-- Entries supplied follows --
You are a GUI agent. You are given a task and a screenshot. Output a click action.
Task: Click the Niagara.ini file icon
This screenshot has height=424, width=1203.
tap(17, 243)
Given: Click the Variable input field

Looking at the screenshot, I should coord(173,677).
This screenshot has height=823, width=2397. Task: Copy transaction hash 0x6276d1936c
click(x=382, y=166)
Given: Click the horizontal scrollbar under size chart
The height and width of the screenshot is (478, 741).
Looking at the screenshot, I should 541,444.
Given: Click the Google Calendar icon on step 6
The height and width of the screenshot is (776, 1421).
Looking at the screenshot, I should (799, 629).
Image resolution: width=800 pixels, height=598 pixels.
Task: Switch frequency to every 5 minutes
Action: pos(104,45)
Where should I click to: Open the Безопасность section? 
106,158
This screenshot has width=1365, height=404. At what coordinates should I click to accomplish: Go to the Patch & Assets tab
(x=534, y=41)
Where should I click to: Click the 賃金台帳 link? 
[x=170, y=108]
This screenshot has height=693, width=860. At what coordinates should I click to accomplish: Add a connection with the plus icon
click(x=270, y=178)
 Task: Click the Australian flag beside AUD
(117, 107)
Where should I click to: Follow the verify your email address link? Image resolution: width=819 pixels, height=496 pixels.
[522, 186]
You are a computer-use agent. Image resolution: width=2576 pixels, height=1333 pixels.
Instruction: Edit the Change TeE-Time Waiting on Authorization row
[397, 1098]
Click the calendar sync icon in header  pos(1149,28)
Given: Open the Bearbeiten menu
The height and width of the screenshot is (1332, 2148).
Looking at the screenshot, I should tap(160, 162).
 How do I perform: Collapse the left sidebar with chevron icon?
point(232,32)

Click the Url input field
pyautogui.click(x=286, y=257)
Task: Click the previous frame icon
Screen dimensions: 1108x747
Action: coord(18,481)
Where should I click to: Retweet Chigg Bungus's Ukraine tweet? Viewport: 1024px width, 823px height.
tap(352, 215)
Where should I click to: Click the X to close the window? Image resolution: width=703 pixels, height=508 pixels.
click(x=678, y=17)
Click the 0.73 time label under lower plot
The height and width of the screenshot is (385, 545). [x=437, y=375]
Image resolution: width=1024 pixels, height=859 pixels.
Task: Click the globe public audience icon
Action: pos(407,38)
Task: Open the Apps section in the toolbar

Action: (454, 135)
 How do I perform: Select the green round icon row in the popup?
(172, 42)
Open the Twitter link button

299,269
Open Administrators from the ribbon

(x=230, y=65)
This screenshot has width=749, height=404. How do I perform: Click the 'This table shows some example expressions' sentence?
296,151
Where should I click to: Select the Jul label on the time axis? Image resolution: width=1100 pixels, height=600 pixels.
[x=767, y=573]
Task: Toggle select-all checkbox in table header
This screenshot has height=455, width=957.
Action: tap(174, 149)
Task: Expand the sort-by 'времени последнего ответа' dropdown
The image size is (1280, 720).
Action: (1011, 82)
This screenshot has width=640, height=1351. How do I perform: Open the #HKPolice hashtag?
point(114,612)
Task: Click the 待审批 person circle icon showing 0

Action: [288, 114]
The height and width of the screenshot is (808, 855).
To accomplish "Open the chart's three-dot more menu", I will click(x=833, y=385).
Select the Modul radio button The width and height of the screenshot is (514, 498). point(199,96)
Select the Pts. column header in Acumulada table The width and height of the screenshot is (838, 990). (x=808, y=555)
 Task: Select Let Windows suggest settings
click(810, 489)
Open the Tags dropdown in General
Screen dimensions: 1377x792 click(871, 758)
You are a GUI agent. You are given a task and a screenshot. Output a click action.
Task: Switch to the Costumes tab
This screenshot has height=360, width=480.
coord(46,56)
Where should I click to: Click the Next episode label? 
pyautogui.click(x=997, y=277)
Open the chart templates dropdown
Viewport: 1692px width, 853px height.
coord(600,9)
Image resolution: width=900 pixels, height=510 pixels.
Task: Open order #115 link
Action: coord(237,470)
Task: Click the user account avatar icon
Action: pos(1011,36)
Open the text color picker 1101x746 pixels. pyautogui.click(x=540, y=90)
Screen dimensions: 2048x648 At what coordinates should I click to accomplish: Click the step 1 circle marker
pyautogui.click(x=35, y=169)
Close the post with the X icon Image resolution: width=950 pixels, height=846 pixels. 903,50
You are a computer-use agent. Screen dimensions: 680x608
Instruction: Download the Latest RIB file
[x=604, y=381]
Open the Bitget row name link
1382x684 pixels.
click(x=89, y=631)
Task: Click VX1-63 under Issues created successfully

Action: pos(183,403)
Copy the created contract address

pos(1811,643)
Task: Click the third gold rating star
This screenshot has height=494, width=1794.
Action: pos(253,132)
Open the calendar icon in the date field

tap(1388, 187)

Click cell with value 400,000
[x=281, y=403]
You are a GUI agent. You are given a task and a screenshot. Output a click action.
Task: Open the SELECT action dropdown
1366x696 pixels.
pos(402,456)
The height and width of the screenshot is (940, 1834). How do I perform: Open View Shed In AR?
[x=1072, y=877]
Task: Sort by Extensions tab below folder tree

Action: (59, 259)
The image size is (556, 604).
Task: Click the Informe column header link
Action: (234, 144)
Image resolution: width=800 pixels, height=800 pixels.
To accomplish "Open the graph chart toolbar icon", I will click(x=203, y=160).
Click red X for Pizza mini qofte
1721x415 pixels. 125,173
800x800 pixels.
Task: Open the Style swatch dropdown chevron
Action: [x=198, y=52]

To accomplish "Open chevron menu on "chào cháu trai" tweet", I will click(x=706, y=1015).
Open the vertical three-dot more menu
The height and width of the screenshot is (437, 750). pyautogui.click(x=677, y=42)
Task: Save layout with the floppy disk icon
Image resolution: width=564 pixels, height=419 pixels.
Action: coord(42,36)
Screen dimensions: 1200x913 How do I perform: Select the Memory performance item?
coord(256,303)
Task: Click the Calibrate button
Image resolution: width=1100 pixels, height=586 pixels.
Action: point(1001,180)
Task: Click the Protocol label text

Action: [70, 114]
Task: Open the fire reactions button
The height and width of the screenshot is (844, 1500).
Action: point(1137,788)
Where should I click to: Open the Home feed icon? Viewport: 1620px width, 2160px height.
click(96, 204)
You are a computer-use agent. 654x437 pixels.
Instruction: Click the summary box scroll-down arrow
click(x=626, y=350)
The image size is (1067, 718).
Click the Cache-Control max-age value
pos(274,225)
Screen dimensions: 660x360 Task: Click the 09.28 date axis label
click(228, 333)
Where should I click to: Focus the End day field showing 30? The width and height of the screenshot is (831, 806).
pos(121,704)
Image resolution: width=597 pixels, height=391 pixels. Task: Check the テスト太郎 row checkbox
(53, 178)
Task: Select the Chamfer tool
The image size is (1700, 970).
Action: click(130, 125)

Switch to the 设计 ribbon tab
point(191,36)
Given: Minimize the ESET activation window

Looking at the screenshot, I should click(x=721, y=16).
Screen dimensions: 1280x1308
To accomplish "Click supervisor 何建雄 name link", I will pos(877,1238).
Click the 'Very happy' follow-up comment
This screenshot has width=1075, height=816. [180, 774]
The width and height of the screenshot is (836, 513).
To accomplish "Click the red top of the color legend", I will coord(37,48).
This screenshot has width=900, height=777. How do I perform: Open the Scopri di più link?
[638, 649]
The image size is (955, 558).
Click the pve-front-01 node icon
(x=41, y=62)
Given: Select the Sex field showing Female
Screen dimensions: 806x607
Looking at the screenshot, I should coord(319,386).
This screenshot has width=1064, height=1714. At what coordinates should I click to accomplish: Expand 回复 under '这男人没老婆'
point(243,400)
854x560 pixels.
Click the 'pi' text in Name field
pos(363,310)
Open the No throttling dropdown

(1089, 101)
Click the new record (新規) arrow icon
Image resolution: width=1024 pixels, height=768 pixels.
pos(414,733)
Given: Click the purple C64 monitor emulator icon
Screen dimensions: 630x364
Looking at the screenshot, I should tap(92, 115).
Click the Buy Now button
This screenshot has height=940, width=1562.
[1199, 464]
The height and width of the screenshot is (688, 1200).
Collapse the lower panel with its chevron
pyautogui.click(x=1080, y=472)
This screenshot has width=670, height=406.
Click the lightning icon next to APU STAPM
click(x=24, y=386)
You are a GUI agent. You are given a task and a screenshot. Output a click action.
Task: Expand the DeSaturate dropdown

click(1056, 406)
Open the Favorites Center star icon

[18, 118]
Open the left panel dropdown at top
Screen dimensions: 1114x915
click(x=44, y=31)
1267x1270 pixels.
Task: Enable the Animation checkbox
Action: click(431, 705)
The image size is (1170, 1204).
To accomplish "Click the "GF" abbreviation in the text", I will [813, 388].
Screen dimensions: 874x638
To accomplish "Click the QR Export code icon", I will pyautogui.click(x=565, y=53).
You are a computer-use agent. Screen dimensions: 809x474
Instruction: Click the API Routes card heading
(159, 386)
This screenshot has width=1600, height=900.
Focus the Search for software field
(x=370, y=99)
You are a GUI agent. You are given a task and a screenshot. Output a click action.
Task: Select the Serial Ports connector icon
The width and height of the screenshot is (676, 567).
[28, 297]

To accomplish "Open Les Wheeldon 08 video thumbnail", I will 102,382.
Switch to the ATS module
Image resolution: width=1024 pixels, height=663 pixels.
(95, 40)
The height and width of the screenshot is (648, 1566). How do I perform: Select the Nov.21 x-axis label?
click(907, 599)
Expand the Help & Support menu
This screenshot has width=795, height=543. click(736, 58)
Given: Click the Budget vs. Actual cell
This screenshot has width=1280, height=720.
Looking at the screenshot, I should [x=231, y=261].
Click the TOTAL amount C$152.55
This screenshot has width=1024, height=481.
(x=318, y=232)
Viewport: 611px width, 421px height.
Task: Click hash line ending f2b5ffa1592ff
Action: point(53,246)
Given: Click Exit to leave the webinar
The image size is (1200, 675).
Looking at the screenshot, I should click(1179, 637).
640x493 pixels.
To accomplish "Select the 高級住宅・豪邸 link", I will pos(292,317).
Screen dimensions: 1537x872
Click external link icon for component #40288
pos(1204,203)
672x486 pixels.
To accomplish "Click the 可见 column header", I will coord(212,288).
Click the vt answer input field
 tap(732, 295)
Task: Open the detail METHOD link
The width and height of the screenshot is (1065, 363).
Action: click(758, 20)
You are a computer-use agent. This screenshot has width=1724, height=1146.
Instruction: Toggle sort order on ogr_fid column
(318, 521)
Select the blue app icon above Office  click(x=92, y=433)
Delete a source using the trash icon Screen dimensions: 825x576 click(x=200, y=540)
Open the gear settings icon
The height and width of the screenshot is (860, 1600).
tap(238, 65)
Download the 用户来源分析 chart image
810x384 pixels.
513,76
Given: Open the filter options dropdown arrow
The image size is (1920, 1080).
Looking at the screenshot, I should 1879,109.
-- Entries supplied concluded --
Look above for the line with "Screen dimensions: 1537x872" and the line with "Task: Open the detail METHOD link"; transcribe both and all lines in between, exactly, and nothing else.

Screen dimensions: 1537x872
Click external link icon for component #40288
pos(1204,203)
672x486 pixels.
To accomplish "Click the 可见 column header", I will coord(212,288).
Click the vt answer input field
 tap(732, 295)
Task: Open the detail METHOD link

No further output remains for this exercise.